▶ _Work to be completed_: Review the material and extract every line in which the word "agent" occurs.

▶ _Information given_:
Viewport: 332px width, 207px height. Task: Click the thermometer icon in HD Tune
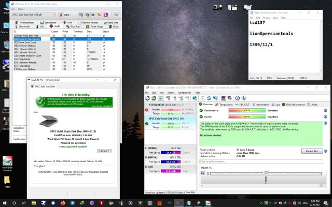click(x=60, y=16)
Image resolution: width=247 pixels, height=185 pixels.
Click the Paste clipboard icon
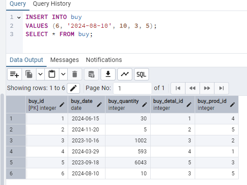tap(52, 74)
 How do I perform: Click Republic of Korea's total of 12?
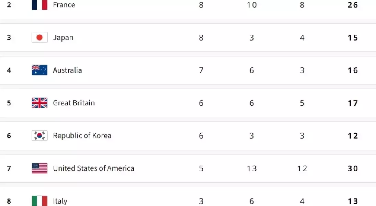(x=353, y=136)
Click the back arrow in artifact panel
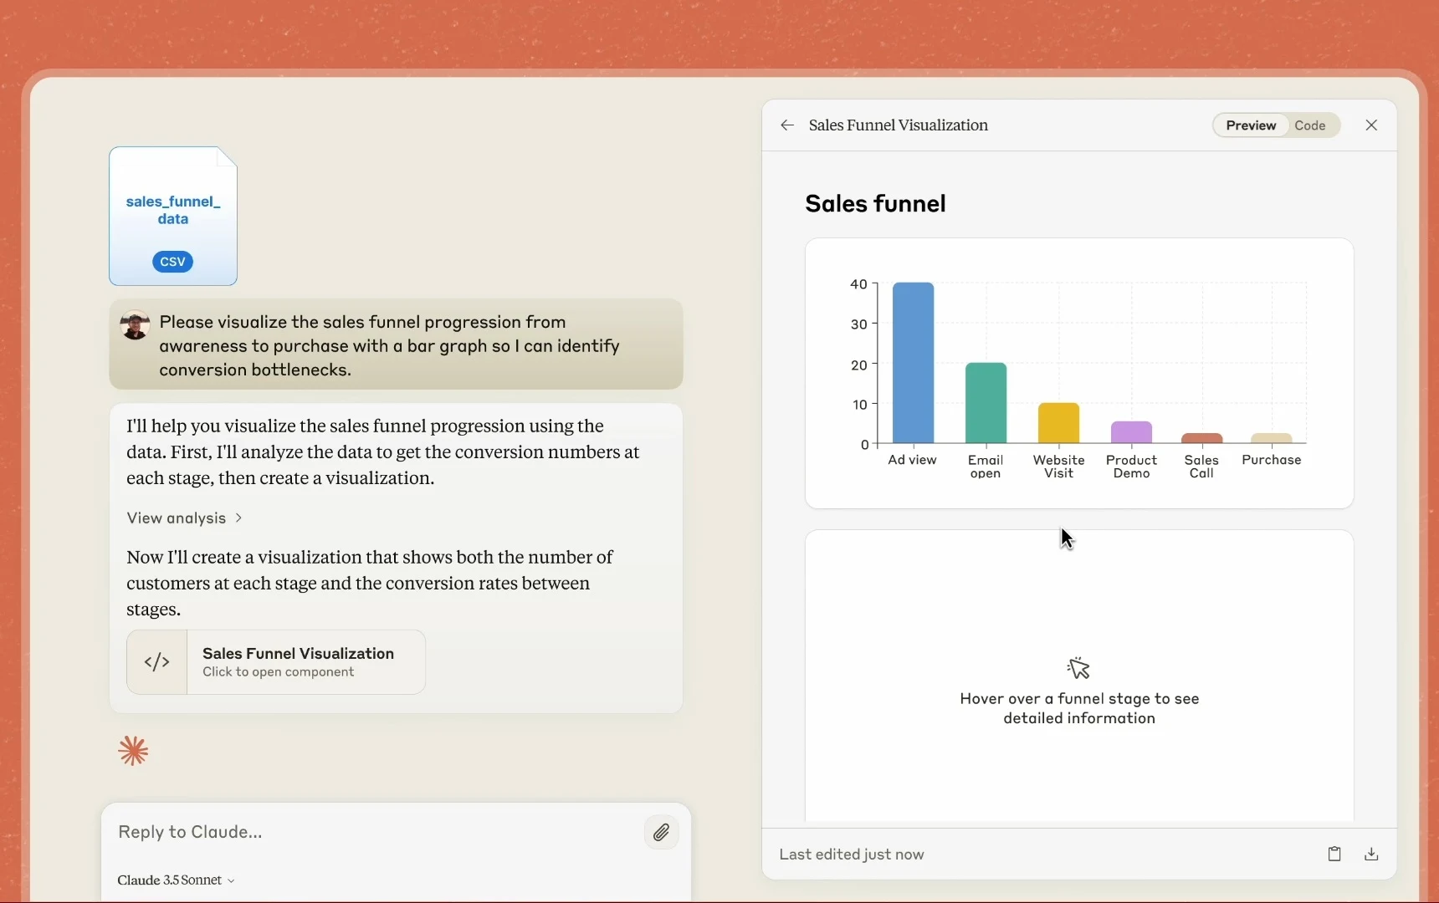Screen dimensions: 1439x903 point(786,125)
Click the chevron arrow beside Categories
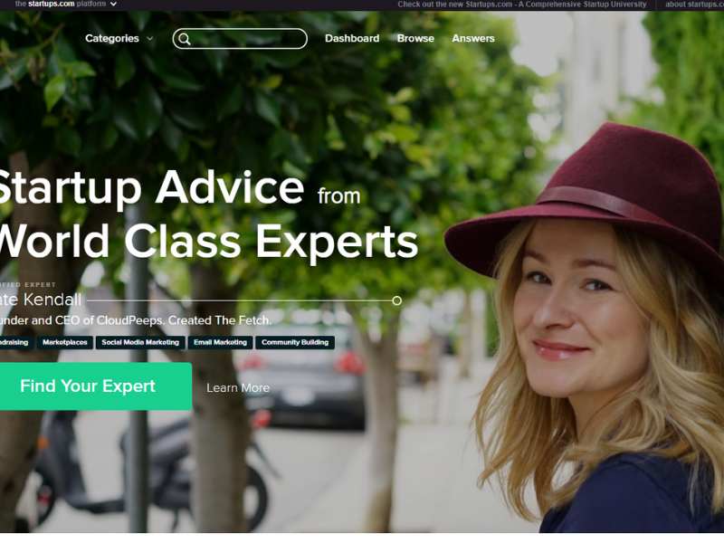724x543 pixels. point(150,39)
==
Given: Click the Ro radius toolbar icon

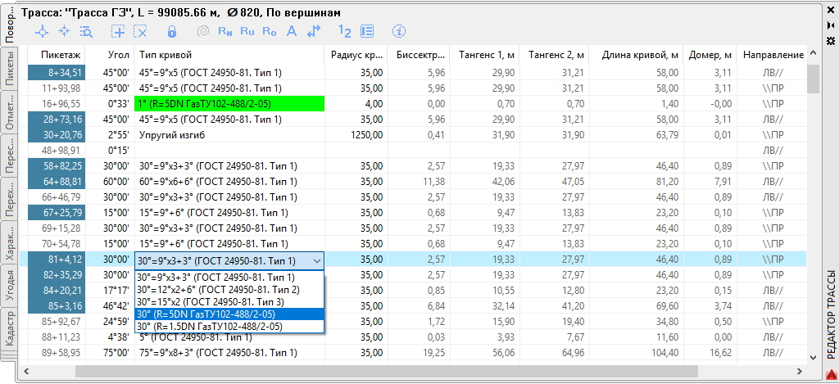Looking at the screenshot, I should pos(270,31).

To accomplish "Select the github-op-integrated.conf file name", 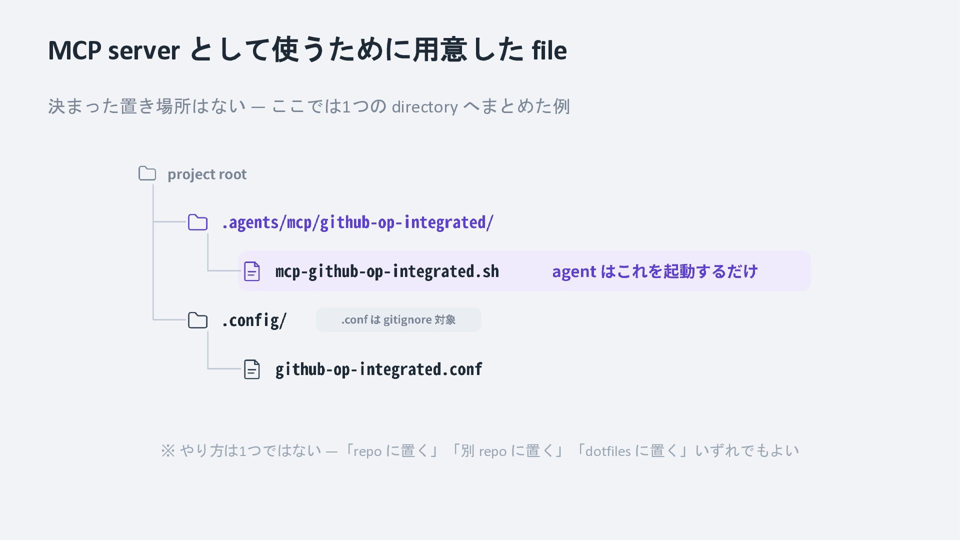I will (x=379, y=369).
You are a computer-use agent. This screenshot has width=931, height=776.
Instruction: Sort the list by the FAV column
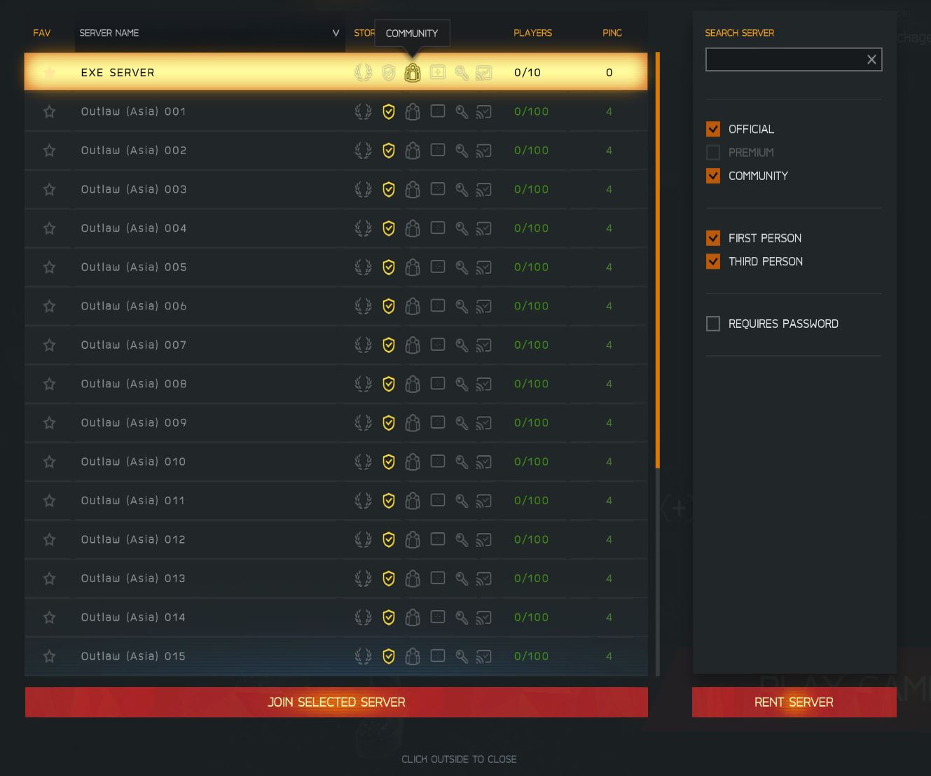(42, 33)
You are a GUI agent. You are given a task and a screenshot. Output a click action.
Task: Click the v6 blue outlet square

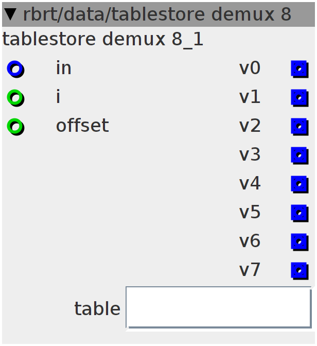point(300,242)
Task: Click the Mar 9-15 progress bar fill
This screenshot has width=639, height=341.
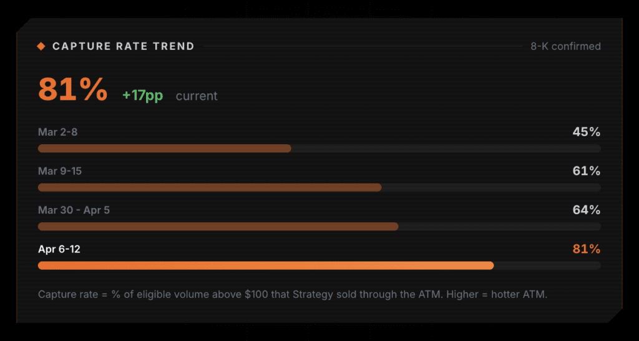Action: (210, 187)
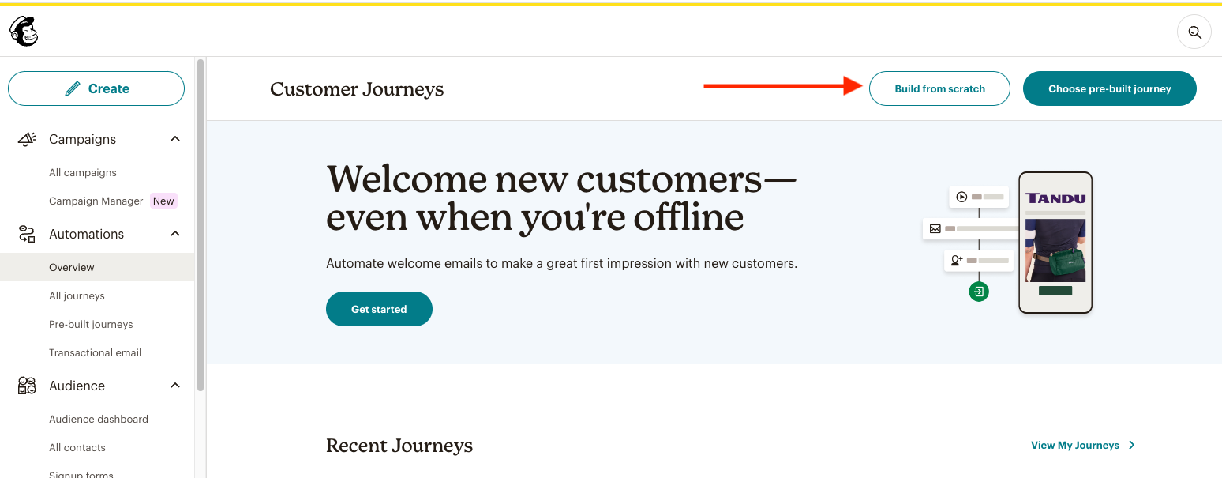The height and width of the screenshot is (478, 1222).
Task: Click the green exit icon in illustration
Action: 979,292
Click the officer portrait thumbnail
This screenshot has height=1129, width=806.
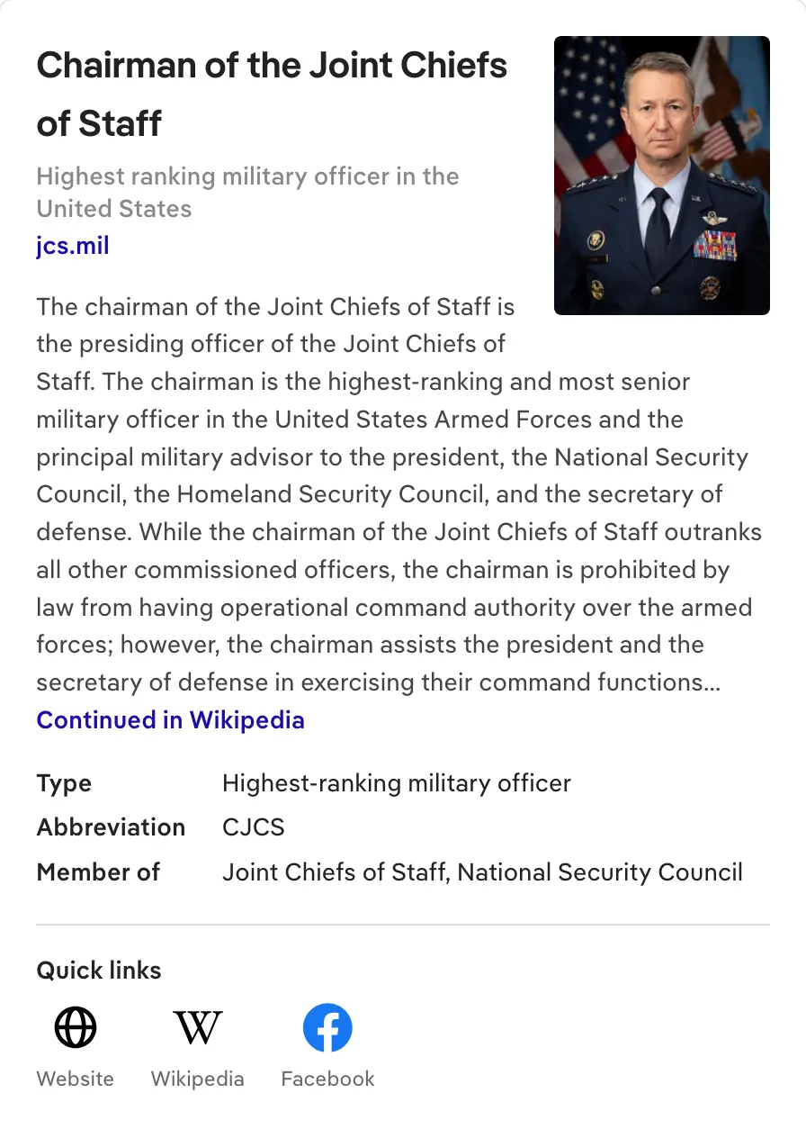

▶ _Result of the task_:
You are a computer-use agent. This screenshot has width=931, height=776.
You are a GUI agent. You are given a task and a screenshot. Output a click action.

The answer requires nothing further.